To explore this emerging area, a team of researchers from RTI and NC A&T State University examined Twitter data and investigated the extent to which opioid-related tweets corresponded with the three phases of the opioid crisis and correlated with OODs in North Carolina between 2009 and 2017.
Surveilling the Opioid Epidemic Using Twitter Data
The researchers gathered 100,777 opioid-related Twitter posts, including tweets, retweets, mentions, and replies, using Brandwatch (formerly known as Crimson Hexagon), an AI-powered consumer insights company. Queries with a set of search terms were then created to include both commercial labels (e.g. oxycodone, codeine, and morphine) as well as “street” names (e.g. white, syrup, and tar) of drugs. A list of common slang words referring to opioids were compiled using the Drug Enforcement Administration’s (DEA) Intelligence Report titled “Slang Terms and Code Words: A Reference for Law Enforcement Personnel.”
After accumulating the Twitter posts, natural language processing was used to classify them as related to prescription opioids, heroin, or synthetic opioids. Using a random sample of 10,000 posts, the team identified opioid-related terms and used least squares regression and Granger tests to compare patterns of opioid-related posts with OODs in North Carolina over nine years. Opioid overdose death information was obtained from the Multiple Cause of Death database from the Centers for Disease Control and prevention Wide-ranging Online Data for Epidemiologic Research (CDC WONDER).

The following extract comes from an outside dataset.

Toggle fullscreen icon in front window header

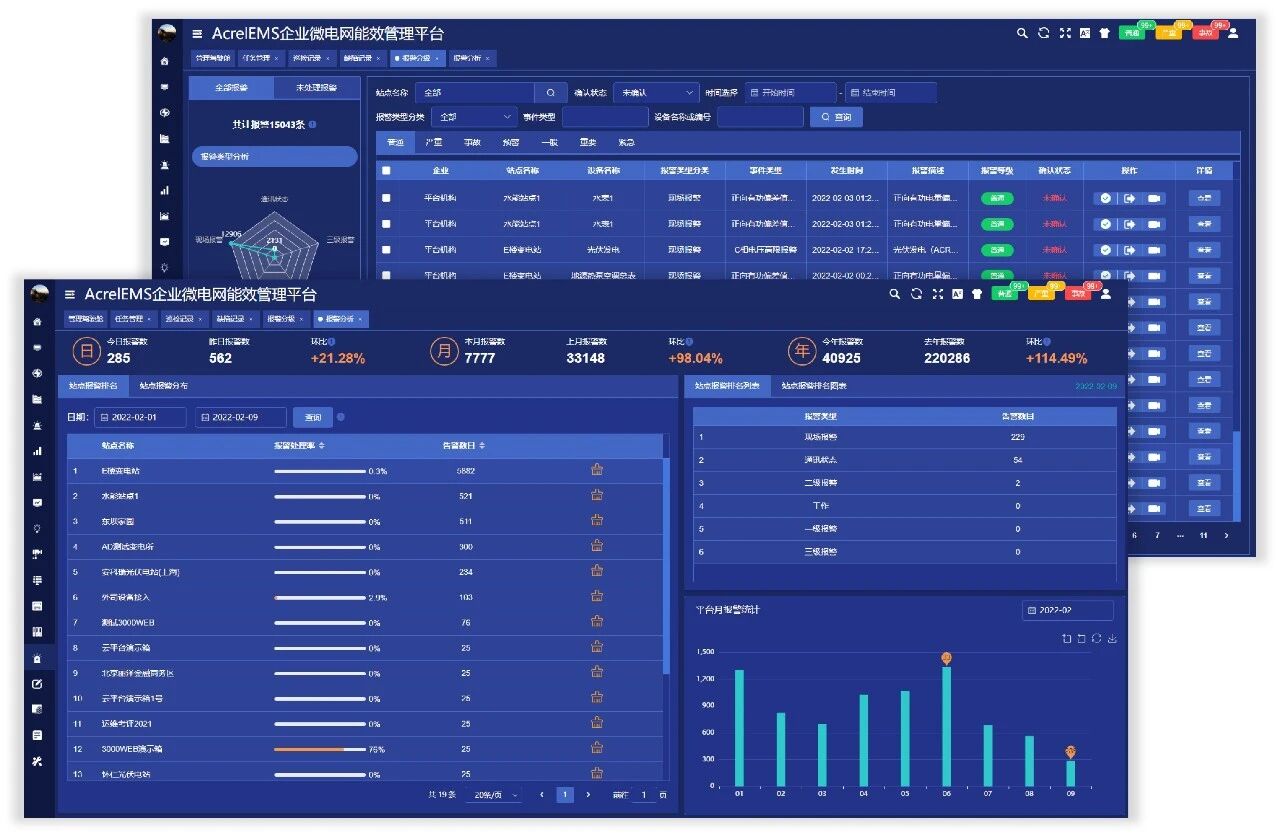click(x=937, y=294)
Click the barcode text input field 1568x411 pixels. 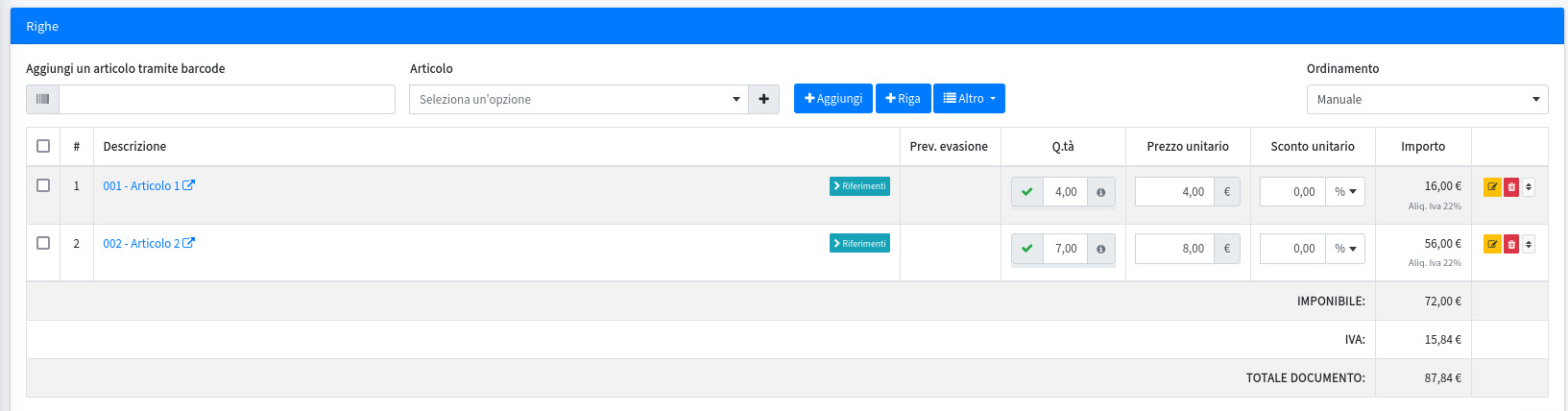click(x=227, y=99)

Results demonstrated that the content of tweets related to prescription opioids, heroin, and synthetic opioids correlated with OODs according to the three distinct phases of the opioid epidemic. In other words, tweets containing keywords related to prescription opioids emerged first, followed by tweets related to heroin and concluding with a surge in tweets related to synthetic opioids starting in 2016. Though no significant relationship existed between the number of Twitter posts and prescription opioid OODs, tweets mentioning heroin and synthetic opioids were significantly associated with heroin OODs and synthetic OODs in the same year (p = .01 and p<.001 respectively) and in the following year (p = .03 and p = .01 respectively).
On average, each additional tweet related to heroin corresponded to an additional 0.13 heroin OODs in the following year (p = .03), and each tweet mentioning synthetic opioids corresponded to an additional 2.68 synthetic opioid OODs that year, and an additional 9.24 additional synthetic opioid OODs the following year. Moreover, heroin tweets significantly predicted heroin deaths better than lagged heroin overdose deaths alone.
Informing Future Responses to the Opioid Epidemic to Combat Opioid Overdose Deaths
This study demonstrated that the pattern of opioid-related Twitter posts in North Carolina resembled the three phases of the opioid epidemic and highlighted that tweets mentioning heroin and synthetic opioids correlated with and can predict opioid overdose deaths. Though novel, Twitter data is timelier and more widely available than traditional mortality data, providing a potential alternative data source that could serve as an indicator of opioid overdose mortality and inform future public health responses.